Post by Veritas Aequitas »

Immanuel Can wrote: Tue Jul 31, 2018 5:09 pm Hello, Dorothea. Perhaps I can offer something.
dorothea wrote: Sun Jul 29, 2018 7:13 pm Just joined so missed the foregoing discussion. But. What could make morality objective?
An objective basis, index or authority behind morality would be sufficient to make morality objective, of course. At present in the discussion, the vexed question is whether such a basis exists or not.
How can it be objective if individual choice is essential to a moral act.
Because while "individual choice" is involved in morality, it is not all that is involved; nor is it a sufficient definer of what is moral.

In other words, "a moral act" is a phrase referring to something somewhat different from "objectively-existing morality"; and both are distinct from "moral choice-making."

This will be clearer if we take an example. It could be true to say, for example, that it could be objectively wrong to rape. The moral act, therefore, is not to rape. But it would be a different question as to whether or not people choose to rape. Some will, and some won't.
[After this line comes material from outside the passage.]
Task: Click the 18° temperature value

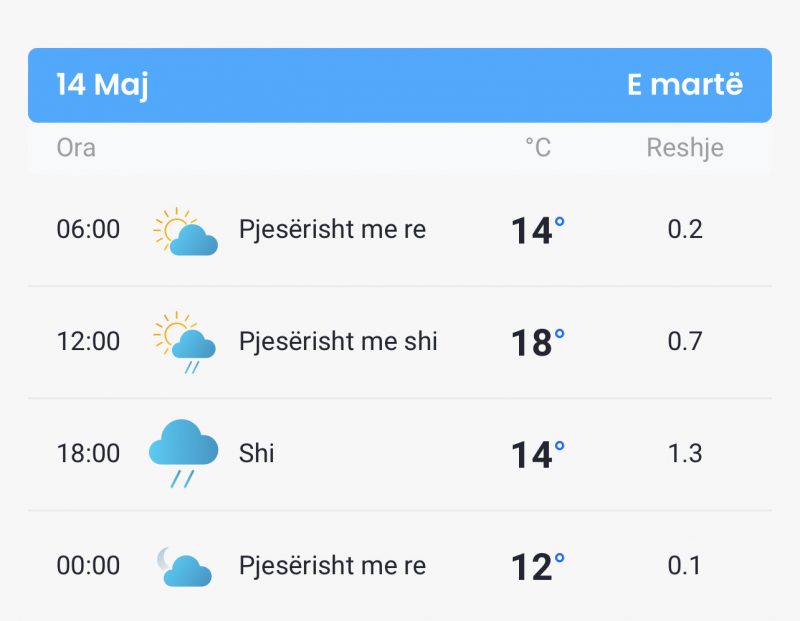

So the moral precept ("Thou shalt not rape," say), the moral act (say, "not-raping") are different from the matter of "individual choice" (some will, some won't obey the precept or commit the act).
Agree with your views.
Not sure about your [since you X his image], I am great fan of Kant and his Framework and System of Morality and Ethics [which is not deontological as most claim it to be].

Kant agreed with Hume we cannot get an "ought" from "is" but we can interact both in complementarity, like in Yin-Yang or Bohr complementarity in Quantum Physics.

Within Kant's Framework and System of Morality and Ethics the model is like the Science Model with its dual Pure [Moral] and Applied [Ethics] aspects.
In Science and Mathematics, the Pure aspects are the impossible ideals which only guide [not enforcing] the Applied aspect of actual practices.
There is no real perfect triangle in existence but its principles are used to guide the use of triangles in the practical domain of the real world.

Similarly in the Kant's Framework and System of Morality and Ethics, the moral aspect of the system generate the Pure Principles of Laws of Morality to guide [not enforceable] its practices within Applied ethics.

Thus within the Kantian System one must establish Absolute Moral Laws/Precepts like
1. "Thou Shall Not Rape" no ifs nor buts.
But such a Pure Law is merely a guide only.
To apply the above Pure Law to its Applied sphere that Law will be adopted as an Ethical Maxim, i.e.
2. "Thou Shall Not Rape" but if a rape is committed, one must self correct to achieve 1 above via guilt and conscience within the individual circumstances.

One point is the Kantian Morality and Ethics is specific to the individual and collective minds only and independent of the legislative, judiciary and politics.
In this case the critical factor here is a self-development and a self-regulating system of one own Moral and Ethical compass.

Being humans, there will a certain percentage of people who will lack moral & ethical values and competency in practice.
On this perspective, politics will install a legislature, judiciary and policing by borrowing and adapting moral laws and ethical maxims to regulate and enforce the behavior of society to prevent anarchy.

As such philosophical morality & ethics which is independent will work parallel with the political/legal system.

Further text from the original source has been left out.